==== DATA FOR THE TASK

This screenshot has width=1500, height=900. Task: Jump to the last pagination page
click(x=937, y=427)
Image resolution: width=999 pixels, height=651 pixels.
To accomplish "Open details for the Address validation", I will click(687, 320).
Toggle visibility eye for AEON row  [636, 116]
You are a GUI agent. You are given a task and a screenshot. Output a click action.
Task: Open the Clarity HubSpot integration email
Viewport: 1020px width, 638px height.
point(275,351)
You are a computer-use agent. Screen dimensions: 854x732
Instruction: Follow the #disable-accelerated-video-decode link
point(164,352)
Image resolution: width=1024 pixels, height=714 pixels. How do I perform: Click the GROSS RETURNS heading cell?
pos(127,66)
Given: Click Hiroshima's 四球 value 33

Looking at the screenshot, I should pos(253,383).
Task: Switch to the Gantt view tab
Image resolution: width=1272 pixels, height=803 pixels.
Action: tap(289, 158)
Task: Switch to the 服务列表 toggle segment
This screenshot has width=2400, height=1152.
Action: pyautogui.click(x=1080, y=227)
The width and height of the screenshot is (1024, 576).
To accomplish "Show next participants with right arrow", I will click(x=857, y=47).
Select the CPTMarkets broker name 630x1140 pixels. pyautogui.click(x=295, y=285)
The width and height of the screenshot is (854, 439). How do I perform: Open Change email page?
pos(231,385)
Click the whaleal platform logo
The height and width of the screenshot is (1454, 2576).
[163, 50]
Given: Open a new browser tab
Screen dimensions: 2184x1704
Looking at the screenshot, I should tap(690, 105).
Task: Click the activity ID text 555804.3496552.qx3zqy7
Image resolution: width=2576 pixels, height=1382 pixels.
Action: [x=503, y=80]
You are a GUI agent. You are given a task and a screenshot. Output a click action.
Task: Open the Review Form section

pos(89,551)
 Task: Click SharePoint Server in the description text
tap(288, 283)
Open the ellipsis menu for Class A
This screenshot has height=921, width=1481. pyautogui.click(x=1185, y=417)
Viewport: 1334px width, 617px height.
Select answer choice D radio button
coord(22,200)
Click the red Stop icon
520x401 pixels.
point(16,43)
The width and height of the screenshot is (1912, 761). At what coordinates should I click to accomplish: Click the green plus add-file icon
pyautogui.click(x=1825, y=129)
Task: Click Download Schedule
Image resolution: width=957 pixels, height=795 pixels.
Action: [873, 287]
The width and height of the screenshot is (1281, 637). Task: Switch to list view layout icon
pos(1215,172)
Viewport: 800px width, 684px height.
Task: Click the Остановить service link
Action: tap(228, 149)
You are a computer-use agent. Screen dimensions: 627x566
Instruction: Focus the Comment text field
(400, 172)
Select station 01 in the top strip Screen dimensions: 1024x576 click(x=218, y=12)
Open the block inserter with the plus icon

========

**OBJECTIVE:** Reproduce word for word the lines above, starting with the one containing "Click the red Stop icon" and continuing through the last line, both ends included.

**ANSWER TO THIS PROBLEM:**
Click the red Stop icon
520x401 pixels.
point(16,43)
The width and height of the screenshot is (1912, 761). At what coordinates should I click to accomplish: Click the green plus add-file icon
pyautogui.click(x=1825, y=129)
Task: Click Download Schedule
Image resolution: width=957 pixels, height=795 pixels.
Action: [873, 287]
The width and height of the screenshot is (1281, 637). Task: Switch to list view layout icon
pos(1215,172)
Viewport: 800px width, 684px height.
Task: Click the Остановить service link
Action: tap(228, 149)
You are a computer-use agent. Screen dimensions: 627x566
Instruction: Focus the Comment text field
(400, 172)
Select station 01 in the top strip Screen dimensions: 1024x576 click(x=218, y=12)
Open the block inserter with the plus icon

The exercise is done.